Data excerpts: Begin
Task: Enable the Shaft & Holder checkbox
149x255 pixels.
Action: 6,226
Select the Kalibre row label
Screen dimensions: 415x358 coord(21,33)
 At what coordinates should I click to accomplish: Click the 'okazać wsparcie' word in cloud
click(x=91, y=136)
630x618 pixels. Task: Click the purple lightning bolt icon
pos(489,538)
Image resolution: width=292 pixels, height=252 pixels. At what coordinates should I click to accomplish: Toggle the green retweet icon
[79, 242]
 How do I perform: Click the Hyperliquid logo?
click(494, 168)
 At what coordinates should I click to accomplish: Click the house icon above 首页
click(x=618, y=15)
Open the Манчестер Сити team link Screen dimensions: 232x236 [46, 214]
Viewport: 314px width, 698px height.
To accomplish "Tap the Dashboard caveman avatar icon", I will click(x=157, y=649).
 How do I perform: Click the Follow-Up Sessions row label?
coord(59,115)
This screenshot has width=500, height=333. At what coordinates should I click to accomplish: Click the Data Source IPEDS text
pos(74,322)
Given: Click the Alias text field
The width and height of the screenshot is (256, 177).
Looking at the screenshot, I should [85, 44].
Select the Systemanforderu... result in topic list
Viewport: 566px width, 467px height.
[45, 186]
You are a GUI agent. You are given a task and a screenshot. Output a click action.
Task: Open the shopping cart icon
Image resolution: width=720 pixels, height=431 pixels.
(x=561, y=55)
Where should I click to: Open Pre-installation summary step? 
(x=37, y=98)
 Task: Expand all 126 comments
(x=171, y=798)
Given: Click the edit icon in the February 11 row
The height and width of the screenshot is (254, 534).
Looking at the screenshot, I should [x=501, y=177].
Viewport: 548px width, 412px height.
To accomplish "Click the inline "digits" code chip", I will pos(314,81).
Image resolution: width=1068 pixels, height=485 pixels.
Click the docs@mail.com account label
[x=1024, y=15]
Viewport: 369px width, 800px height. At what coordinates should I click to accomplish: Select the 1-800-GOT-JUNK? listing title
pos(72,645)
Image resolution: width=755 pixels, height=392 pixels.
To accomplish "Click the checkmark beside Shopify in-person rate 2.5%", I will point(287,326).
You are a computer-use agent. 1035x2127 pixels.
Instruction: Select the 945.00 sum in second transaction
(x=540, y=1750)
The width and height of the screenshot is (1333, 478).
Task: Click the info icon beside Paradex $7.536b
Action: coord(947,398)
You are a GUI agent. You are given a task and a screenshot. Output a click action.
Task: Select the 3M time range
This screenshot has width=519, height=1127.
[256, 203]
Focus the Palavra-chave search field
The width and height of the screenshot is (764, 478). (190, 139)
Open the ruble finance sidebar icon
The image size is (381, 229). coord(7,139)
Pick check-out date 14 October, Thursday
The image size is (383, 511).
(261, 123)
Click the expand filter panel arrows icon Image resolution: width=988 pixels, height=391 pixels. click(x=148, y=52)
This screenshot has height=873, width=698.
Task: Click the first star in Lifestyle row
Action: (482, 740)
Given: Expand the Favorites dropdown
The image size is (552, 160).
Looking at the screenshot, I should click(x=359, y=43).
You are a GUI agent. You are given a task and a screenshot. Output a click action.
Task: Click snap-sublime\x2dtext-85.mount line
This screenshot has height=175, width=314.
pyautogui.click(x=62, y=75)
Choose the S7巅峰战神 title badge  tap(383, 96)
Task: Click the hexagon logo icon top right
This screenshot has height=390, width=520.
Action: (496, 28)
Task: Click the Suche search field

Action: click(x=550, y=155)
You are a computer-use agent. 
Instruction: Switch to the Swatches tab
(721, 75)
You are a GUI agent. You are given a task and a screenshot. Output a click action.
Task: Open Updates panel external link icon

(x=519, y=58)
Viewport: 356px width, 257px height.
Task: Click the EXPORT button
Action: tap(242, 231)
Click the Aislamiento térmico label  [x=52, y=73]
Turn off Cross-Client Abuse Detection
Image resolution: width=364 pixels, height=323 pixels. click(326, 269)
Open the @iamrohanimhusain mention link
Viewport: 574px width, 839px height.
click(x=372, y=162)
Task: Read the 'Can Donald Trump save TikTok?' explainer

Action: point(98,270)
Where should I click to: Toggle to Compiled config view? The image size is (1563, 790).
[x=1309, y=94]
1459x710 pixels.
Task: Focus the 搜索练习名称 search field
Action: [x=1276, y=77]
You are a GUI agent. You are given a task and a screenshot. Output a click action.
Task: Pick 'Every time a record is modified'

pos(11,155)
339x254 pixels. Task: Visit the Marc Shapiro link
Data excerpts: End
■ Task item: Return the records exactly, character for character.

■ Problem solution:
Task: Enable the Shaft & Holder checkbox
149x255 pixels.
Action: 6,226
Select the Kalibre row label
Screen dimensions: 415x358 coord(21,33)
 At what coordinates should I click to accomplish: Click the 'okazać wsparcie' word in cloud
click(x=91, y=136)
630x618 pixels. Task: Click the purple lightning bolt icon
pos(489,538)
Image resolution: width=292 pixels, height=252 pixels. At what coordinates should I click to accomplish: Toggle the green retweet icon
[79, 242]
 How do I perform: Click the Hyperliquid logo?
click(494, 168)
 At what coordinates should I click to accomplish: Click the house icon above 首页
click(x=618, y=15)
Open the Манчестер Сити team link Screen dimensions: 232x236 [46, 214]
Viewport: 314px width, 698px height.
To accomplish "Tap the Dashboard caveman avatar icon", I will click(x=157, y=649).
 How do I perform: Click the Follow-Up Sessions row label?
coord(59,115)
This screenshot has width=500, height=333. At what coordinates should I click to accomplish: Click the Data Source IPEDS text
pos(74,322)
Given: Click the Alias text field
The width and height of the screenshot is (256, 177).
Looking at the screenshot, I should [85, 44].
Select the Systemanforderu... result in topic list
Viewport: 566px width, 467px height.
[45, 186]
You are a GUI agent. You are given a task and a screenshot. Output a click action.
Task: Open the shopping cart icon
Image resolution: width=720 pixels, height=431 pixels.
(x=561, y=55)
Where should I click to: Open Pre-installation summary step? 
(x=37, y=98)
 Task: Expand all 126 comments
(x=171, y=798)
Given: Click the edit icon in the February 11 row
The height and width of the screenshot is (254, 534).
Looking at the screenshot, I should [x=501, y=177].
Viewport: 548px width, 412px height.
To accomplish "Click the inline "digits" code chip", I will pos(314,81).
Image resolution: width=1068 pixels, height=485 pixels.
Click the docs@mail.com account label
[x=1024, y=15]
Viewport: 369px width, 800px height. At what coordinates should I click to accomplish: Select the 1-800-GOT-JUNK? listing title
pos(72,645)
Image resolution: width=755 pixels, height=392 pixels.
To accomplish "Click the checkmark beside Shopify in-person rate 2.5%", I will point(287,326).
You are a computer-use agent. 1035x2127 pixels.
Instruction: Select the 945.00 sum in second transaction
(x=540, y=1750)
The width and height of the screenshot is (1333, 478).
Task: Click the info icon beside Paradex $7.536b
Action: coord(947,398)
You are a GUI agent. You are given a task and a screenshot. Output a click action.
Task: Select the 3M time range
This screenshot has width=519, height=1127.
[256, 203]
Focus the Palavra-chave search field
The width and height of the screenshot is (764, 478). (190, 139)
Open the ruble finance sidebar icon
The image size is (381, 229). coord(7,139)
Pick check-out date 14 October, Thursday
The image size is (383, 511).
(261, 123)
Click the expand filter panel arrows icon Image resolution: width=988 pixels, height=391 pixels. click(x=148, y=52)
This screenshot has height=873, width=698.
Task: Click the first star in Lifestyle row
Action: (482, 740)
Given: Expand the Favorites dropdown
The image size is (552, 160).
Looking at the screenshot, I should click(x=359, y=43).
You are a GUI agent. You are given a task and a screenshot. Output a click action.
Task: Click snap-sublime\x2dtext-85.mount line
This screenshot has height=175, width=314.
pyautogui.click(x=62, y=75)
Choose the S7巅峰战神 title badge  tap(383, 96)
Task: Click the hexagon logo icon top right
This screenshot has height=390, width=520.
Action: (496, 28)
Task: Click the Suche search field

Action: click(x=550, y=155)
You are a computer-use agent. 
Instruction: Switch to the Swatches tab
(721, 75)
You are a GUI agent. You are given a task and a screenshot. Output a click action.
Task: Open Updates panel external link icon

(x=519, y=58)
Viewport: 356px width, 257px height.
Task: Click the EXPORT button
Action: tap(242, 231)
Click the Aislamiento térmico label  [x=52, y=73]
Turn off Cross-Client Abuse Detection
Image resolution: width=364 pixels, height=323 pixels. click(326, 269)
Open the @iamrohanimhusain mention link
Viewport: 574px width, 839px height.
click(x=372, y=162)
Task: Read the 'Can Donald Trump save TikTok?' explainer

Action: point(98,270)
Where should I click to: Toggle to Compiled config view? The image size is (1563, 790).
[x=1309, y=94]
1459x710 pixels.
Task: Focus the 搜索练习名称 search field
Action: [x=1276, y=77]
You are a GUI agent. You are given a task and a screenshot. Output a click action.
Task: Pick 'Every time a record is modified'

pos(11,155)
339x254 pixels. Task: Visit the Marc Shapiro link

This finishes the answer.